Converting Percentages back into Integers

Converting Percentages back into Integers

Every so often an opportunity arises, an opportunity to do something interesting that you wouldn't normally do. The most recent of which for me revolved around a new Endorsement system Blizzard (a game publisher) introduced into one of their games, Overwatch. It's a fairly straight forward system, at the end of each game players can endorse up to three people for one of three categories, Sportsmanship, Shot calling, or for being a Good Teammate. These endorsements count towards a level system that slowly progresses from level 1 through 5 and is displayed in various spots on the UI next to the corresponding player.

Blizzard didn't make it so you could see the exact number of endorsements you had, only the level (and each level requires an undisclosed amount), all you could see was a proportional ring around the level.
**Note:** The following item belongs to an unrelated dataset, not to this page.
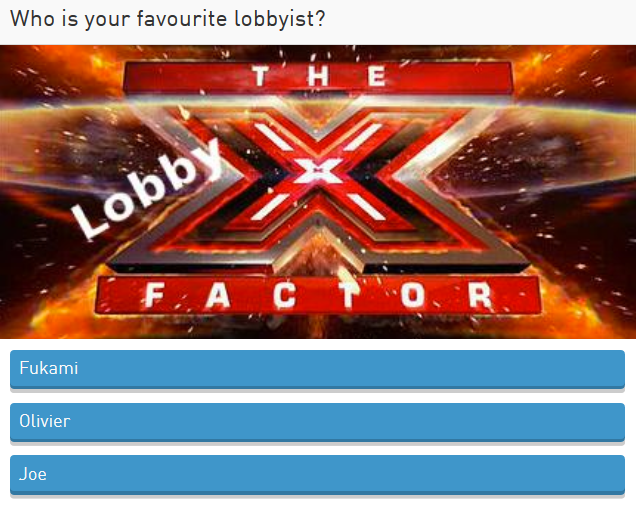Click the letter R in the FACTOR bar
Image resolution: width=636 pixels, height=505 pixels.
click(481, 295)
They do have a way to view player profiles outside the game via https://playoverwatch.com/en-gb/career/pc/eu/\<username)> and my first thought was what approach did they take to display the endorsement level on there? The easiest way would be to just stick the raw numbers into the page and have some simple client-side code turn it into a nice proportional icon - and this is what they did at first.

endorsementIcon-1
An example of how endorsements are displayed on the playoverwatch.com profiles.
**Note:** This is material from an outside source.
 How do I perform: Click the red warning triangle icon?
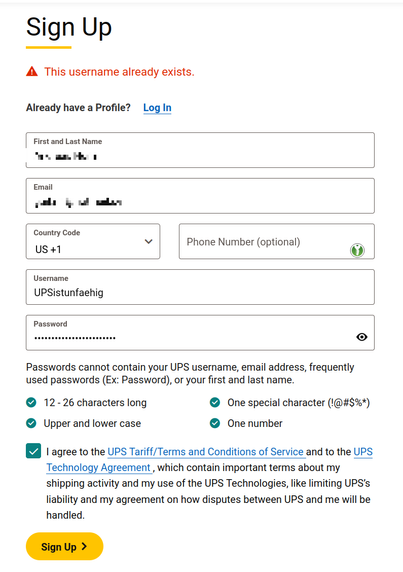tap(32, 72)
A couple of weeks later and I think Blizzard caught onto the fact that people were doing this, and they decided to change the code so that instead of showing the individual counts it'd show the percentage each were of the total.

playoverwatchEndorsementHTML

I had created a script that used regular expressions to grab the values from their site and display them in a nice neat table on mine - this change threw a rather large spanner in the works. Well... it was a fun little project that taught me a couple of things, but now that it's percentages, this is the end of it, right? Not exactly, the fact that the percentages (represented in decimal format) are so precise got me thinking, what if you could work it backwards? It was around this point that I thought to myself "This is going to be one of those nights that doesn't involve much sleep, isn't it?".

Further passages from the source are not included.